EXTRACTED ENTRIES =>
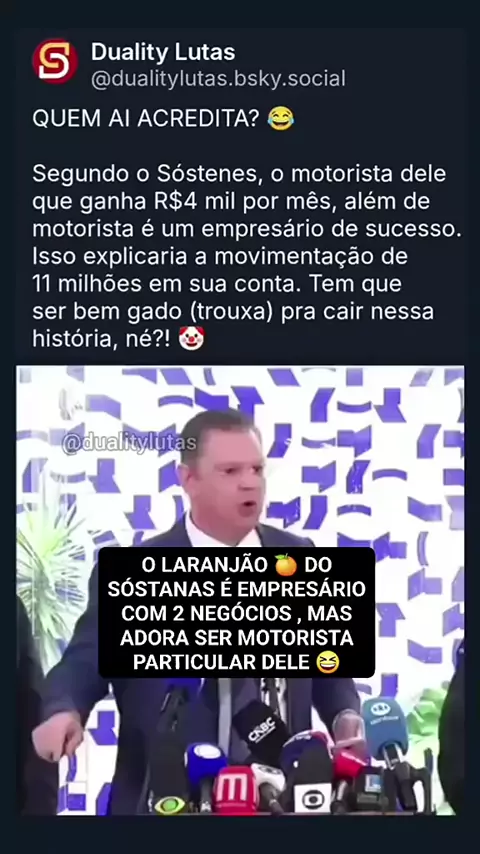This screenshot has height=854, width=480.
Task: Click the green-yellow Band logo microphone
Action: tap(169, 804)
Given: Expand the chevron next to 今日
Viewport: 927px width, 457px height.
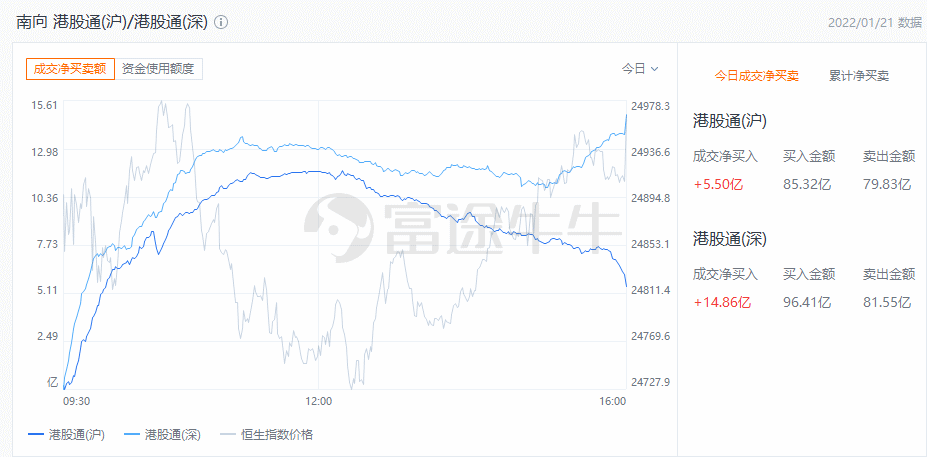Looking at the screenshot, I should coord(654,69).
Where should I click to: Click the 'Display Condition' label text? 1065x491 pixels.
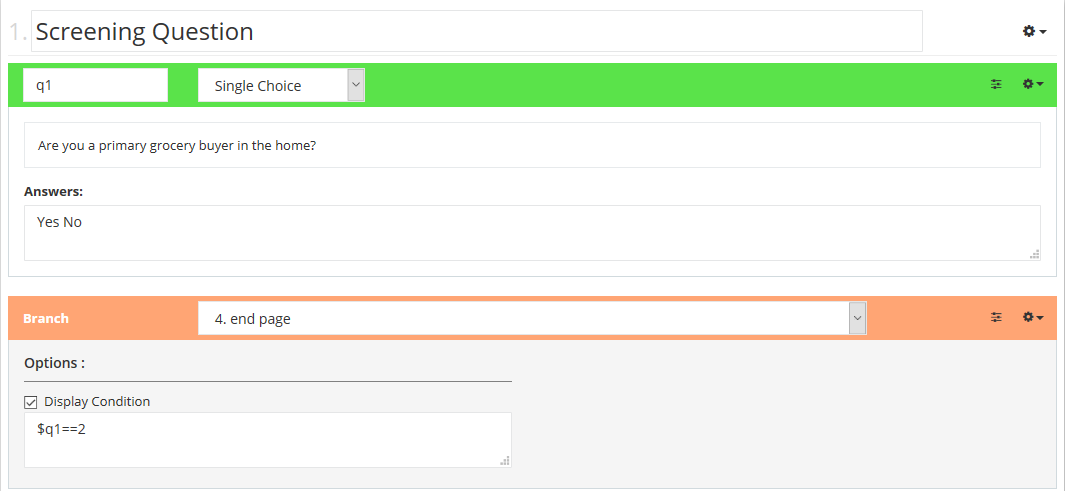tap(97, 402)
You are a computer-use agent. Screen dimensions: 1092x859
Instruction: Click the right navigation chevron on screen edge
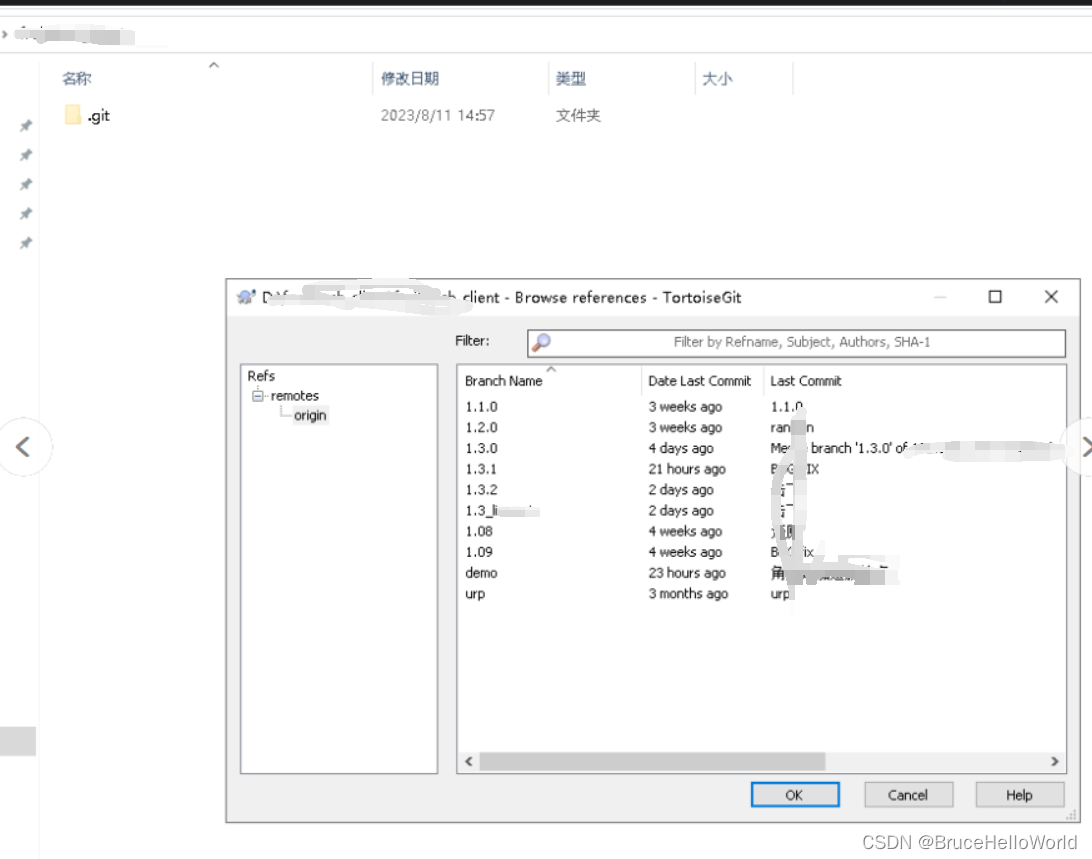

ACTION ITEM =>
The line containing "Given: Expand the chevron next to 今日" and every line after it, through the end of the data, are to be output exactly. Omit the pictures.

ANSWER =>
Given: Expand the chevron next to 今日
Viewport: 927px width, 457px height.
Looking at the screenshot, I should coord(654,69).
Where should I click to: Click the 'Display Condition' label text? 1065x491 pixels.
tap(97, 402)
You are a computer-use agent. Screen dimensions: 1092x859
Instruction: Click the right navigation chevron on screen edge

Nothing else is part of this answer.